Visual and Purposeful Content Marketing
We all know the significance of content marketing, and in 2020, expect the content to get more visual and purposeful.
People are reading less and watching more. When there’s a lot of text, expect your audience to be skimming it. Because of this, in 2020 you can expect a lot more visual content – and a lot more creativity in that space. Think infographics, videos, dynamic imagery, animation, graphics, short-form written content and lots of popping visuals across all platforms.
Consumers also want higher-quality, more purposeful content over fluff. And marketers are going to be listening. According to Content Marketing Institute’s B2B report, 90 per cent of the most successful content marketers put their audience’s information needs first over their promotional message. In 2020, expect content to be focused on providing thought-provoking value-packed content to their audience over simply pumping out anything for clicks.
Chatbots (Bits and Bots)
In the new year, expect more bits and bots. As reported by Hootsuite, Facebook predicts that by 2020, 80 per cent of all smartphone users will be using a mobile messaging app. With more users conversing via messaging apps, you can expect marketers to be right there with them. Think more customer service, chatbots and sponsored messaging posts.
You can save you a ton of time and help your customer with the correct programming of chatbots. Chatbots are most popular with messaging platforms such as live chat on your website or Facebook messenger.
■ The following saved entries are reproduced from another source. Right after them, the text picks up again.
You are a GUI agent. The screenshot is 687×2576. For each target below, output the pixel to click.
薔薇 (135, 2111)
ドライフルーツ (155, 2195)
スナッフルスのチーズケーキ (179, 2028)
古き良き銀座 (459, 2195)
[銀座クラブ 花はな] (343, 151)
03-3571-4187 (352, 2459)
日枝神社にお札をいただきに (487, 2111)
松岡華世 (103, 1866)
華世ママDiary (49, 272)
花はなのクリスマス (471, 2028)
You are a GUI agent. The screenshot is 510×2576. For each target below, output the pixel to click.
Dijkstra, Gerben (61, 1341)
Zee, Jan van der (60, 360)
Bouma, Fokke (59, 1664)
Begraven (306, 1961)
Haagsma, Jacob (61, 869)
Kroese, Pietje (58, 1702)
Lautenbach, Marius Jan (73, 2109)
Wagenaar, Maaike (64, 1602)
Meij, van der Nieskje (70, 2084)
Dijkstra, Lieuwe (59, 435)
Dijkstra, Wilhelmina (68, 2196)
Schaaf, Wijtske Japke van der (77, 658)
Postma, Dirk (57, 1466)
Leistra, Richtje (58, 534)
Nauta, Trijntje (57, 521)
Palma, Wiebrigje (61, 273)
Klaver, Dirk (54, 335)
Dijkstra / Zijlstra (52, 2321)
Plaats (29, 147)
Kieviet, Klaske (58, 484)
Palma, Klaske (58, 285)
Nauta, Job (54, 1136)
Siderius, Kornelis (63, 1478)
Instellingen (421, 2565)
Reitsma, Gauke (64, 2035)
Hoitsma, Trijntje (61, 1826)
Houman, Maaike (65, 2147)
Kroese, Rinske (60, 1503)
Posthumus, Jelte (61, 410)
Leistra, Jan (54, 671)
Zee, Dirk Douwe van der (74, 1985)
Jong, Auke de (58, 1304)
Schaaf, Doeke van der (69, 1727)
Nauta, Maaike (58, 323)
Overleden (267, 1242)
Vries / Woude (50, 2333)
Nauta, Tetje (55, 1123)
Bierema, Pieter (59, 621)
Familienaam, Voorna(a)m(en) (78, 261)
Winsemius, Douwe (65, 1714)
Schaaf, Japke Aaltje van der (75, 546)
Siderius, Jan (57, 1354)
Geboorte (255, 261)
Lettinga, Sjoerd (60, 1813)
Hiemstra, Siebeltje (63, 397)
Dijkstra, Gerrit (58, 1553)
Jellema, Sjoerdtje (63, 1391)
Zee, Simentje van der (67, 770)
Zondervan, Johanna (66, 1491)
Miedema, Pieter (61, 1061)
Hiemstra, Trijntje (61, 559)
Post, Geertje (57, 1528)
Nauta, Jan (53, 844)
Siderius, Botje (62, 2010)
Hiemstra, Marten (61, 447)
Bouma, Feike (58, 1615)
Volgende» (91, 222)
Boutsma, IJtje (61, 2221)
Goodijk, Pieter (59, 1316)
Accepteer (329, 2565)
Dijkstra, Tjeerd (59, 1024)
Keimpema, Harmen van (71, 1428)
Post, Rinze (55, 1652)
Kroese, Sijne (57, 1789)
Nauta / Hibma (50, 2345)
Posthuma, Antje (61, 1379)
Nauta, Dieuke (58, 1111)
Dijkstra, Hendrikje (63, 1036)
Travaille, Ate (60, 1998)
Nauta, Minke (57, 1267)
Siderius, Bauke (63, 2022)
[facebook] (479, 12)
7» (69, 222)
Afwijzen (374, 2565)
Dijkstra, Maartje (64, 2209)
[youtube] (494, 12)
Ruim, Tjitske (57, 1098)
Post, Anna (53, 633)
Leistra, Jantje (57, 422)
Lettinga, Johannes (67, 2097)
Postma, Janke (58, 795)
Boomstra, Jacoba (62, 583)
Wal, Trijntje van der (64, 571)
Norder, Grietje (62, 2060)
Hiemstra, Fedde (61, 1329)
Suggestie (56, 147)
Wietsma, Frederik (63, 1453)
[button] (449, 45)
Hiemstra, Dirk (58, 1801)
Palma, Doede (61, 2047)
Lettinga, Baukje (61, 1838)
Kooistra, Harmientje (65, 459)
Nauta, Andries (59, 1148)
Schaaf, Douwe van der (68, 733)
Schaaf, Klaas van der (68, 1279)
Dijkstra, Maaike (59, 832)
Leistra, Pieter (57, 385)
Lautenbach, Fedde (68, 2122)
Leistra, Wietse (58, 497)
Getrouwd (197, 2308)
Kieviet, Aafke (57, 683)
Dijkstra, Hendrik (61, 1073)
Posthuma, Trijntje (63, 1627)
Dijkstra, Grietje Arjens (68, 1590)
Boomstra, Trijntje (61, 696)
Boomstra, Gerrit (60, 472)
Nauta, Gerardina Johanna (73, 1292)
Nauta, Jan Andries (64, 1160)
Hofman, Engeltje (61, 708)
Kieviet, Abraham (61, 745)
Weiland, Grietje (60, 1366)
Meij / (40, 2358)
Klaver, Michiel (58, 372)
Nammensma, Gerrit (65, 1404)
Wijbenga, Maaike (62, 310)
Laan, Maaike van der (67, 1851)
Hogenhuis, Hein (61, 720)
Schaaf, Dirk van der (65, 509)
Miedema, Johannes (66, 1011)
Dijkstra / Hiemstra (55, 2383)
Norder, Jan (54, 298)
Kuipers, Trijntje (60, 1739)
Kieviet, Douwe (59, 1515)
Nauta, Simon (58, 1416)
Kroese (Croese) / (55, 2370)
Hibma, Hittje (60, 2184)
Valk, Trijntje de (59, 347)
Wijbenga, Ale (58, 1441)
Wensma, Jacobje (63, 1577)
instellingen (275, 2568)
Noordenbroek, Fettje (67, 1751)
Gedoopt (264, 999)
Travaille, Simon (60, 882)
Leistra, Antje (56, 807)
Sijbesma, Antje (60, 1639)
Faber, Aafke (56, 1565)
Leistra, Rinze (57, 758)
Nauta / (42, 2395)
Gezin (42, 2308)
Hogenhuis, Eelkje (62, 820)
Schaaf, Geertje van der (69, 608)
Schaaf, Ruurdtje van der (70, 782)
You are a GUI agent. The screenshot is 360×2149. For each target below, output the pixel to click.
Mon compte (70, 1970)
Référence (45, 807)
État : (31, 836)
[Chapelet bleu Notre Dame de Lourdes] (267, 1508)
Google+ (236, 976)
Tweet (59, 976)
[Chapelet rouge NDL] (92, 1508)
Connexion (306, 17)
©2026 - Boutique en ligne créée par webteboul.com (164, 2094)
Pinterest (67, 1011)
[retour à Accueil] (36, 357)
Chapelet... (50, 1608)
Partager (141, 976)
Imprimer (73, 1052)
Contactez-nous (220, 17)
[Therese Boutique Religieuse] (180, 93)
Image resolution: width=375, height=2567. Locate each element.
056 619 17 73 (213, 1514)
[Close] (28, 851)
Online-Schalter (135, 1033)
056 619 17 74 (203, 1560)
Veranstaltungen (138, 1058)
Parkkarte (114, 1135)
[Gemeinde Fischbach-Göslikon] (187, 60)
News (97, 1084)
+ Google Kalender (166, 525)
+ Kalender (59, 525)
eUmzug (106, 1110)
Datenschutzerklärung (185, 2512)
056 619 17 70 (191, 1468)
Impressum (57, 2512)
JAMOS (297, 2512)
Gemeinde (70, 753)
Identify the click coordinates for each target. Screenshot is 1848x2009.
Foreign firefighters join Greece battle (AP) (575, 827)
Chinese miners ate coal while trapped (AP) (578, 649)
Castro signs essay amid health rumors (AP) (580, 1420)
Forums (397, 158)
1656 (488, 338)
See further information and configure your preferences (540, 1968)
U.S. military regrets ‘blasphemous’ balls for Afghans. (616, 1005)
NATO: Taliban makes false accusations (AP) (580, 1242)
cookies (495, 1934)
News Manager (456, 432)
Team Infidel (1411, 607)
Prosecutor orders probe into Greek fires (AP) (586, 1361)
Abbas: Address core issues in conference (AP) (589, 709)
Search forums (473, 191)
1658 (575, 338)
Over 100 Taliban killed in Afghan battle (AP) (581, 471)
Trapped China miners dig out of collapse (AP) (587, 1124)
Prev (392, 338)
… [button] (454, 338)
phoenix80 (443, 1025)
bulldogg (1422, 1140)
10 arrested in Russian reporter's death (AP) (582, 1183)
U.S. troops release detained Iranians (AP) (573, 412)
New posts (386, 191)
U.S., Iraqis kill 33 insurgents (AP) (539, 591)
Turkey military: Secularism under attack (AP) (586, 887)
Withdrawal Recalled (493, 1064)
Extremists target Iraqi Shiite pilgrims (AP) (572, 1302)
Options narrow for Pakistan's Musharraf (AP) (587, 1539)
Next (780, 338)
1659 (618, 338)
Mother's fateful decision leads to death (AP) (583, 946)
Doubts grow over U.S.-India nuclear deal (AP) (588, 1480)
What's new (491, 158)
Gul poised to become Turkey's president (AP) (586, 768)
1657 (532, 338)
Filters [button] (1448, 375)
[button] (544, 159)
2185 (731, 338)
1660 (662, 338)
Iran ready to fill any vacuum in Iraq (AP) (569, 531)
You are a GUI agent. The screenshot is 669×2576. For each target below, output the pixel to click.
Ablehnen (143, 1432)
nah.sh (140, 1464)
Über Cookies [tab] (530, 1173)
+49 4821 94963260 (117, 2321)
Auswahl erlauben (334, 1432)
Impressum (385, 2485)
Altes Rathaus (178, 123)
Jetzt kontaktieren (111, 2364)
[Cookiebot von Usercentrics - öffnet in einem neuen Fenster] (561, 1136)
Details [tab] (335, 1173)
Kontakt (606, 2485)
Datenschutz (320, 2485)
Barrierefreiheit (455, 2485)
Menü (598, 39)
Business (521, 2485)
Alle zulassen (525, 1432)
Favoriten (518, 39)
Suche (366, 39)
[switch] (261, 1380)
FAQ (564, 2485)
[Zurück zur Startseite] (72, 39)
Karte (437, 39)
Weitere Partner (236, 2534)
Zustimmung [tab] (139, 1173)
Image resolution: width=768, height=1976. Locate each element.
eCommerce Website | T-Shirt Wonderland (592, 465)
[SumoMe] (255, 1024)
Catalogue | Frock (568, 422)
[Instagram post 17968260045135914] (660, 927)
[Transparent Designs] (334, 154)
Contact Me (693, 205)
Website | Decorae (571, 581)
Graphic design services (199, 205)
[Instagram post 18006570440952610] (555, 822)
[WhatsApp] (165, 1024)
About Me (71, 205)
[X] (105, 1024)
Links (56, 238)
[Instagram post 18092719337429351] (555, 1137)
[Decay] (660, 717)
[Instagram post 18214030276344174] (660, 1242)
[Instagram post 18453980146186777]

These bots talk directly to your users and do all of the hard work for you. Messenger bots are especially handy for e-commerce stores. You can sell your products without ever lifting a finger. The bot does it all.
One client used Facebook Messenger instead of a more traditional channel like email or paid ads. The results? 88 per cent open rate and 56 oer cent clickthrough rate. That was enough to convince me that Facebook Messenger bots have huge potential. It’s inexpensive and many platforms can take out the coding and tech, making it easy for any business to implement chatbots into their existing channels: Many chat, Zendesk and Mobile Monkey.
Voice and Mobile Search
We spend around three and a half hours a day on our mobile phones. This, plus an increase in voice recognition, we can expect to see an increase in voice and mobile search.
Everyone in the digital marketing world has been talking about voice search for a while. Consequently, Google has switched its priorities by introducing Mobile-First Index, which means that Google predominantly uses the mobile version of a page for indexing and ranking. In other words, if your page doesn’t look good on a mobile device, or if the mobile version has less content, you may lose rankings in both mobile and desktop search results.
So, there we have it. 2020 marketing predictions. There’ll of course be a lot more in this coming year that we could never have predicted (will Zuckerberg finally change his haircut?) but the above seem to be areas we will almost be assured to see growth, change and development.
Tamara Alaveras has more than a decade in marketing roles including experience in Victorian government agencies and corporate teams.